*** Data records

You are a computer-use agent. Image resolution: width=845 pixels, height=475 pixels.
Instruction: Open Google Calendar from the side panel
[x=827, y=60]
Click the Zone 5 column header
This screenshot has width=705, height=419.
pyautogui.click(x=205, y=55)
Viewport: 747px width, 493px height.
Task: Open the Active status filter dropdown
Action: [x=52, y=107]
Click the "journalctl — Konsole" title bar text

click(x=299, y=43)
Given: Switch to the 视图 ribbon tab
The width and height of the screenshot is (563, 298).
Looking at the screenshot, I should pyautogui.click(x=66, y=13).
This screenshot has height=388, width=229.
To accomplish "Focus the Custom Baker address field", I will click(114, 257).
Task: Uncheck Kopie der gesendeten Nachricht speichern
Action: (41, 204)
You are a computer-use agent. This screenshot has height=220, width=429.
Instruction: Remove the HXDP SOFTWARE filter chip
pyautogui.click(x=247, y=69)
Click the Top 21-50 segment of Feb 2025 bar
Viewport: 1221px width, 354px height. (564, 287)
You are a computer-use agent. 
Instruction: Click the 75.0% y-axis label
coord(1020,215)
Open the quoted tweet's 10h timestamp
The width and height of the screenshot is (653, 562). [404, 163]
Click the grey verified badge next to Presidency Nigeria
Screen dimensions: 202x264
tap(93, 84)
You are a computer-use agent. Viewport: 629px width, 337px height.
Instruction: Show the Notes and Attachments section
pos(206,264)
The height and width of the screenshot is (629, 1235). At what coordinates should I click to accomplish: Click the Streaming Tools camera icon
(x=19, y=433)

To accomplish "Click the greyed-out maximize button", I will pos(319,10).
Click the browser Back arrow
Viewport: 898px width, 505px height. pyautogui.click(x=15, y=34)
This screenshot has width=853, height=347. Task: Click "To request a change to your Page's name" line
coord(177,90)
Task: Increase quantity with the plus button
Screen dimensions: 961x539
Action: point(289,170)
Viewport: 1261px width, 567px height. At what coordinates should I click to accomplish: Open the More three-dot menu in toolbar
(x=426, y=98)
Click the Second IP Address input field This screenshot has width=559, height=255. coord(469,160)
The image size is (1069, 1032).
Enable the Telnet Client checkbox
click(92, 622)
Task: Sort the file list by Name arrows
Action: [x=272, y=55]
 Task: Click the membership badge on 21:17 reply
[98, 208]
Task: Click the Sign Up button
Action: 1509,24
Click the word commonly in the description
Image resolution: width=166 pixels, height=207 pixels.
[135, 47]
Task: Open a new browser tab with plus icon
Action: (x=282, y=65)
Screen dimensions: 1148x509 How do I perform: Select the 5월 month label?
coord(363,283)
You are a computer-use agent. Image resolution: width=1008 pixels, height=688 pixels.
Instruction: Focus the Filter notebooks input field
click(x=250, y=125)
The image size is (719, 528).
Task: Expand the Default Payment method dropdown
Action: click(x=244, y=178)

******

An exact copy of every line above is what this asks for.

- [Solution to this exercise]
You are a computer-use agent. Image resolution: width=845 pixels, height=475 pixels.
Instruction: Open Google Calendar from the side panel
[x=827, y=60]
Click the Zone 5 column header
This screenshot has width=705, height=419.
pyautogui.click(x=205, y=55)
Viewport: 747px width, 493px height.
Task: Open the Active status filter dropdown
Action: [x=52, y=107]
Click the "journalctl — Konsole" title bar text

click(x=299, y=43)
Given: Switch to the 视图 ribbon tab
The width and height of the screenshot is (563, 298).
Looking at the screenshot, I should pyautogui.click(x=66, y=13).
This screenshot has height=388, width=229.
To accomplish "Focus the Custom Baker address field", I will click(114, 257).
Task: Uncheck Kopie der gesendeten Nachricht speichern
Action: (41, 204)
You are a computer-use agent. This screenshot has height=220, width=429.
Instruction: Remove the HXDP SOFTWARE filter chip
pyautogui.click(x=247, y=69)
Click the Top 21-50 segment of Feb 2025 bar
Viewport: 1221px width, 354px height. (564, 287)
You are a computer-use agent. 
Instruction: Click the 75.0% y-axis label
coord(1020,215)
Open the quoted tweet's 10h timestamp
The width and height of the screenshot is (653, 562). [404, 163]
Click the grey verified badge next to Presidency Nigeria
Screen dimensions: 202x264
tap(93, 84)
You are a computer-use agent. Viewport: 629px width, 337px height.
Instruction: Show the Notes and Attachments section
pos(206,264)
The height and width of the screenshot is (629, 1235). At what coordinates should I click to accomplish: Click the Streaming Tools camera icon
(x=19, y=433)

To accomplish "Click the greyed-out maximize button", I will pos(319,10).
Click the browser Back arrow
Viewport: 898px width, 505px height. pyautogui.click(x=15, y=34)
This screenshot has width=853, height=347. Task: Click "To request a change to your Page's name" line
coord(177,90)
Task: Increase quantity with the plus button
Screen dimensions: 961x539
Action: point(289,170)
Viewport: 1261px width, 567px height. At what coordinates should I click to accomplish: Open the More three-dot menu in toolbar
(x=426, y=98)
Click the Second IP Address input field This screenshot has width=559, height=255. coord(469,160)
The image size is (1069, 1032).
Enable the Telnet Client checkbox
click(92, 622)
Task: Sort the file list by Name arrows
Action: [x=272, y=55]
 Task: Click the membership badge on 21:17 reply
[98, 208]
Task: Click the Sign Up button
Action: 1509,24
Click the word commonly in the description
Image resolution: width=166 pixels, height=207 pixels.
[135, 47]
Task: Open a new browser tab with plus icon
Action: (x=282, y=65)
Screen dimensions: 1148x509 How do I perform: Select the 5월 month label?
coord(363,283)
You are a computer-use agent. Image resolution: width=1008 pixels, height=688 pixels.
Instruction: Focus the Filter notebooks input field
click(x=250, y=125)
The image size is (719, 528).
Task: Expand the Default Payment method dropdown
Action: click(x=244, y=178)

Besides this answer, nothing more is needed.